After a series of analyses, we finally obtained a ceRNA network composed of four lncRNAs, two miRNAs and four mRNAs (Fig. 8c).

Visualize ceRNA network relationships. Notes: Red hexagon denotes lncRNA, green triangle represents miRNA, and cyan ellipse represents mRNA

Full size image

Gliomas are the most aggressive primary tumors in the central nervous system accounting for approximately 50 to 60% of primary intracranial tumors [22]. In recent years, their incidence has increased gradually [23]. Gliomas often spread and invade the surrounding normal brain tissue and are insensitive to radiotherapy and chemotherapy; further, the prognosis of patients is poor. Understanding the molecular mechanisms of tumor activity is important for tumor diagnosis, treatment, and prognosis evaluation. LncRNAs may act as oncogenes or tumor suppressor genes in cancer and regulate tumors through various mechanisms. The ceRNA regulatory network between lncRNAs, miRNAs, and mRNAs is a newly discovered regulatory relationship. Moreover, the ceRNA network plays an important role in modulating the biological characteristics of cancer.

In this study, based on WGCNA and differential expression analysis, we constructed a ceRNA network containing 21 lncRNAs, two miRNAs, and four mRNAs. Using univariate and multivariate Cox regression analysis, a Cox proportional hazard regression model with four key mRNAs, SNCG, PGD, CDK6, and GCC1, was constructed. We calculated the patients’ risk score and verified that the prognostic model has good performance status. We found the risk score, age, recurrence, glioma grade, IDH mutation, and 1p19q co-deletion were independent risk factors in glioma. Moreover, these four mRNAs were found to be closely related to the immune infiltration of LGG. In the ceRNA network, there were 12 lncRNAs related to survival. Based on a thorough literature review, out of these 12 lncRNAs, we selected six that have not been previously studied in gliomas for GSEA analysis. We found four lncRNAs that were directly or indirectly related to a variety of cancers, namely, TTC28-AS1, AC090425.1, LINC00092, and HCG18. We found that AC090425.1 and HCG18 were related to a variety of cancer-related pathways, while TTC28-AS1 and LINC00092 were related to diverse cancer functions. Briefly, AC090425.1 may be important in the p53 signaling pathway and cell cycle, while HCG18 in the regulation of the mTOR signaling pathway. After a series of screening, we finally obtained a ceRNA network composed of four lncRNAs, two miRNAs and four mRNAs.

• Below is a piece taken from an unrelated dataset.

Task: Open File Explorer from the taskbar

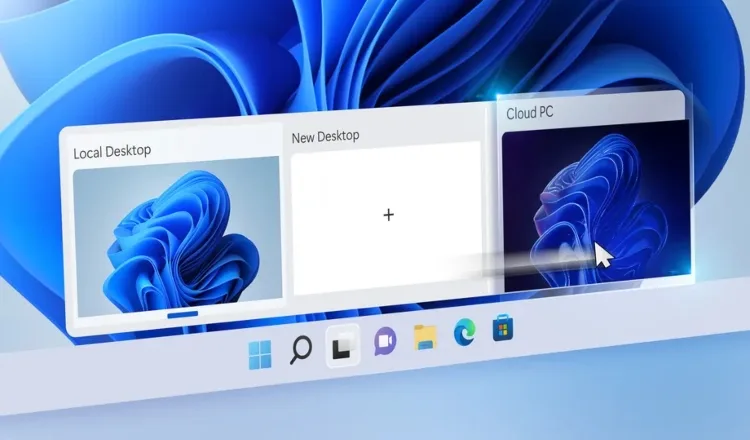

High expression of SNCG is related to poor prognosis of ovarian, breast, and endometrial cancers, and to the aggressiveness of ovarian and endometrial cancers [24,25,26]. In breast cancer, SNCG enhances the immunosuppressive effect by inhibiting differentiation and activation of dendritic cells [27]. Although PGD can effectively block the proliferation of hereditary leiomyomatosis and renal cell carcinoma cells in vitro and in vivo, it can promote metastasis of pancreatic cancer [28, 29]. CDK6 is a key regulatory factor in the cell cycle and a cancer-promoting factor in gliomas. It negatively correlates with patient survival and low expression of CDK6 can significantly enhance the sensitivity of gliomas to chemotherapy [30, 31]. CDK4/6 inhibitors can significantly enhance T cell activation and inhibit the proliferation of regulatory T cells [32, 33]. Unfortunately, there are no tumor-related reports on GCC1. Conclusively, the aforementioned findings are similar to that of the present study. In addition, we also found that SNCG and CDK6 are related to prognosis of glioma; SNCG to dendritic cells; and CDK6 to immunity.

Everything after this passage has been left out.